### Activity:
In your copy, repeat the records exactly and leave out the pictures.

[Input data — start]

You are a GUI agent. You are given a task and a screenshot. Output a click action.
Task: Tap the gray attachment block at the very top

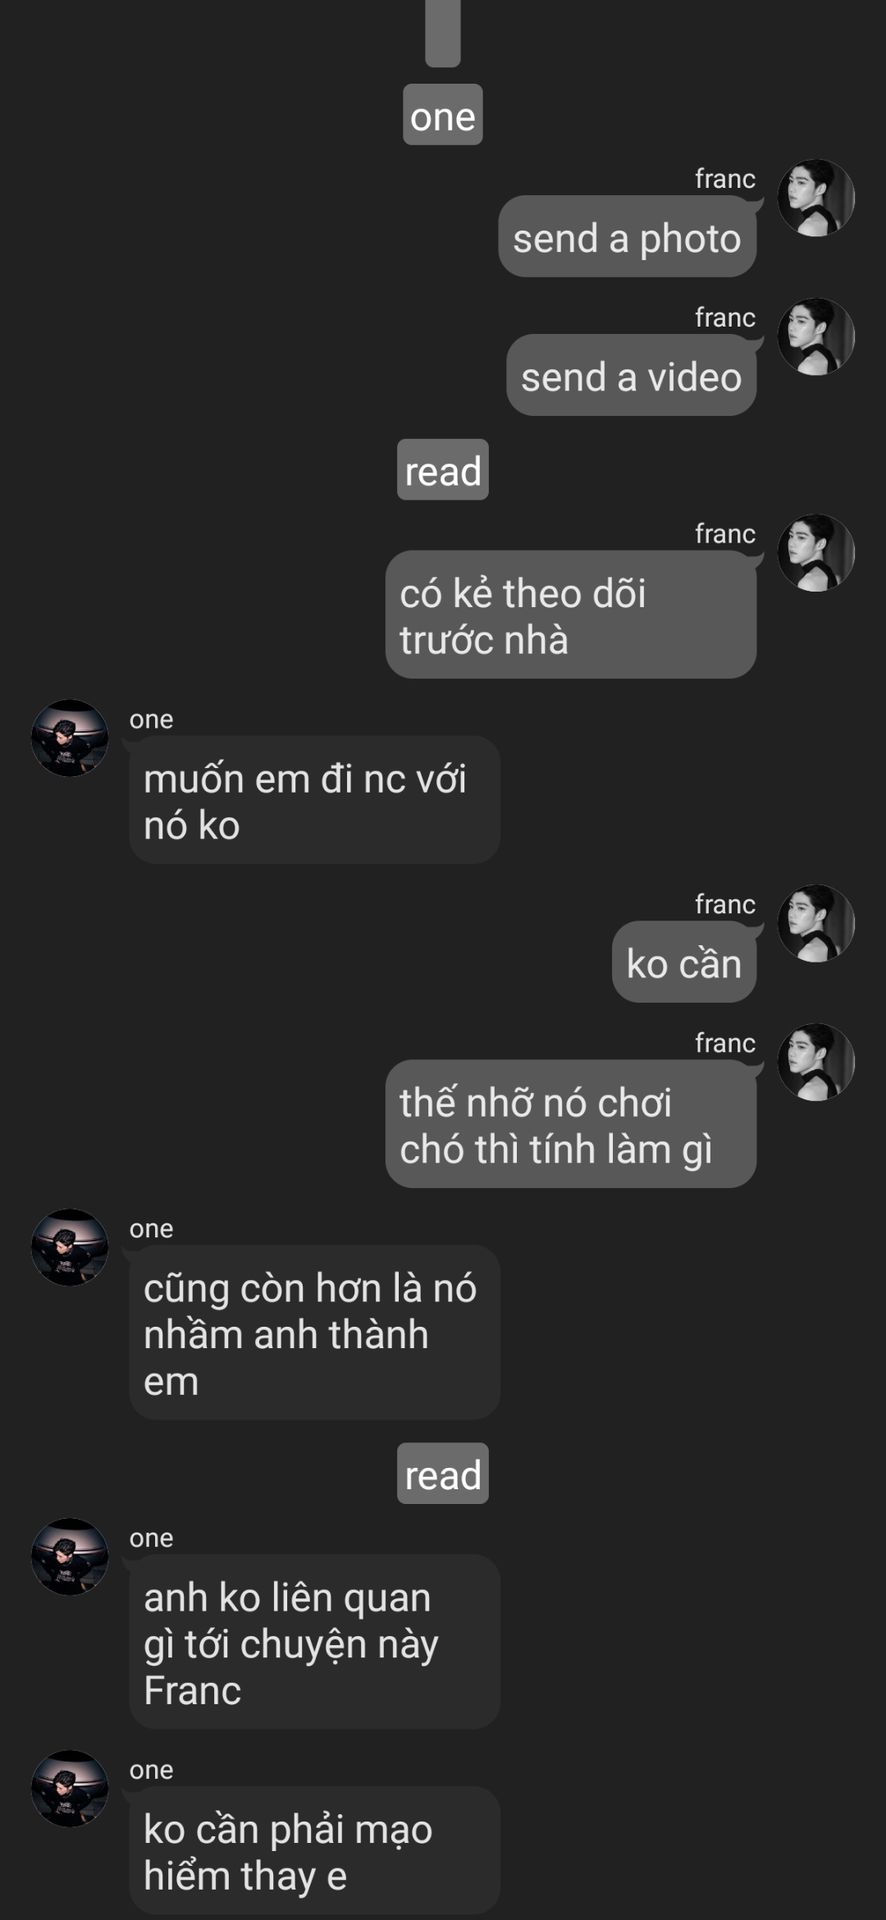(x=443, y=32)
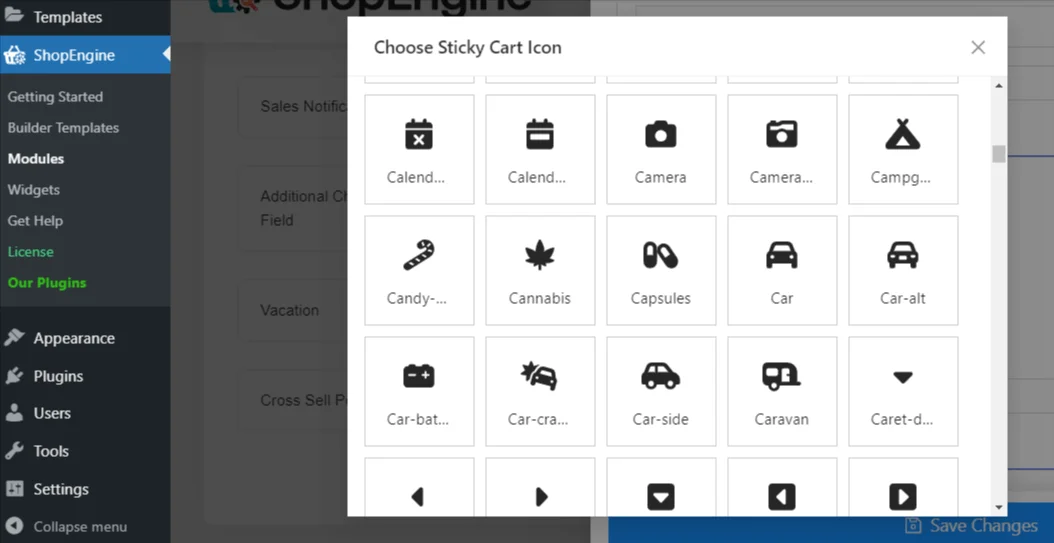Select the Camera icon
Viewport: 1054px width, 543px height.
tap(660, 149)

[Input data — finish]

### Task response:
You are a GUI agent. You are given a task and a screenshot. Output a click action.
Task: Tap the gray attachment block at the very top

(x=443, y=32)
Select the Camera icon
Viewport: 1054px width, 543px height.
tap(660, 149)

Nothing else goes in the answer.